**Exercise aim**
Each line with the word "Collapse" must appear in the answer, copied from the records.

__________

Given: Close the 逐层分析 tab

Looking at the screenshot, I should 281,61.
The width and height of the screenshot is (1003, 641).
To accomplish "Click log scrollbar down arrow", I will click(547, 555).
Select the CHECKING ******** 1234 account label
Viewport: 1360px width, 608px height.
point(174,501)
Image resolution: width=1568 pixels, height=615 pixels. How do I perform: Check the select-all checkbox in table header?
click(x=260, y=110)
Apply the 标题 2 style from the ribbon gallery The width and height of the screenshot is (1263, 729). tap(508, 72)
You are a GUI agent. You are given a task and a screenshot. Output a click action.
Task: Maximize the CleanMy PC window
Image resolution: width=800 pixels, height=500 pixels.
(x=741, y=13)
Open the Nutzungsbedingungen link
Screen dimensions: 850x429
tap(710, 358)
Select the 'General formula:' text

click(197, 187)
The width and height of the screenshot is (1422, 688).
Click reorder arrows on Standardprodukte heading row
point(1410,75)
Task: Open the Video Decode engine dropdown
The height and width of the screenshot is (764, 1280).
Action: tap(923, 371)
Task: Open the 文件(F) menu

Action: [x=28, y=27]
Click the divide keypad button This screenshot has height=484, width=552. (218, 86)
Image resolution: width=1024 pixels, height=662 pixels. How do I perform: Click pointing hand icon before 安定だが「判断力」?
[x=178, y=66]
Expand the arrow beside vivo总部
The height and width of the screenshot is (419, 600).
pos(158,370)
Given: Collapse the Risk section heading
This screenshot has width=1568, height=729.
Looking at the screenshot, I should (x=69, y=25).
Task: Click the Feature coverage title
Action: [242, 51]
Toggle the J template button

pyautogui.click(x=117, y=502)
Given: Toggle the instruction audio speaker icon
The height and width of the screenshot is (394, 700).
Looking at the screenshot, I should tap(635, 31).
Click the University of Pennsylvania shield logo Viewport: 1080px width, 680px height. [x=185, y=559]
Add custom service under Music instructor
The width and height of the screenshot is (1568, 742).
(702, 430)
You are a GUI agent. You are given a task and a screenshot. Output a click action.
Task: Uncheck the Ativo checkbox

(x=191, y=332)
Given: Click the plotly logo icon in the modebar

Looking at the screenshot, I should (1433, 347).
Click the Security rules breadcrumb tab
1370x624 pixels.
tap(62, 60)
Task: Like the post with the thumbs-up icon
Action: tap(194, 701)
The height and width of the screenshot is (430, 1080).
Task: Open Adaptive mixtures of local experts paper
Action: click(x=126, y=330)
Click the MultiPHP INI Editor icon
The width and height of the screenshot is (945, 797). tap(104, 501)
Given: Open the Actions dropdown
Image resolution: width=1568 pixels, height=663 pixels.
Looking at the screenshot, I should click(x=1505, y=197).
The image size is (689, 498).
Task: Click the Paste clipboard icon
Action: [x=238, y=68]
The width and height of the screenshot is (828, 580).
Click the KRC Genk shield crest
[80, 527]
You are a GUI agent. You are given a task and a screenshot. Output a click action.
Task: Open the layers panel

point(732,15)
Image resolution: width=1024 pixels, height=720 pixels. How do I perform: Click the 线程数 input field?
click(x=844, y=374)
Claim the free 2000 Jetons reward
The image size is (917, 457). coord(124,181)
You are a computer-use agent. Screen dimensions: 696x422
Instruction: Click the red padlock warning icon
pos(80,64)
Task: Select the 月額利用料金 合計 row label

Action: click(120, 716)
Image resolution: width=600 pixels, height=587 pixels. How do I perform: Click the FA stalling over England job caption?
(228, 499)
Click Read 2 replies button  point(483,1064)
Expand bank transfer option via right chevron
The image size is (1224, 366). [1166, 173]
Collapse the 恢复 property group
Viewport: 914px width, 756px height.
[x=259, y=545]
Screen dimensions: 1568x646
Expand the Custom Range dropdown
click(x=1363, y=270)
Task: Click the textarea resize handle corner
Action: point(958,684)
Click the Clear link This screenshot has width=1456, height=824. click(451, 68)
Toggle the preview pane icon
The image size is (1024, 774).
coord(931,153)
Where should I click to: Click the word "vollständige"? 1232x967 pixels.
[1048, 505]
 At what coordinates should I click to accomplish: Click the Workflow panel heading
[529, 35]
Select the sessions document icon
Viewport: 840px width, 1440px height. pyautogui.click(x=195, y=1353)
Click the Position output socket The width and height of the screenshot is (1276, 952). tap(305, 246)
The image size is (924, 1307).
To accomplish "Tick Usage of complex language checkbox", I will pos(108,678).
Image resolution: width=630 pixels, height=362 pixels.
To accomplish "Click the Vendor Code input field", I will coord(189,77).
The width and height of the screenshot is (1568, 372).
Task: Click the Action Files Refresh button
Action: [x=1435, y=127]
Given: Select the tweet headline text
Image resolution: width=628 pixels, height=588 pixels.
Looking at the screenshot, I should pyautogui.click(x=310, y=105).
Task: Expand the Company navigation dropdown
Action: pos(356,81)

__________

**Written response**
Given: Collapse the Risk section heading
Collapse the 恢复 property group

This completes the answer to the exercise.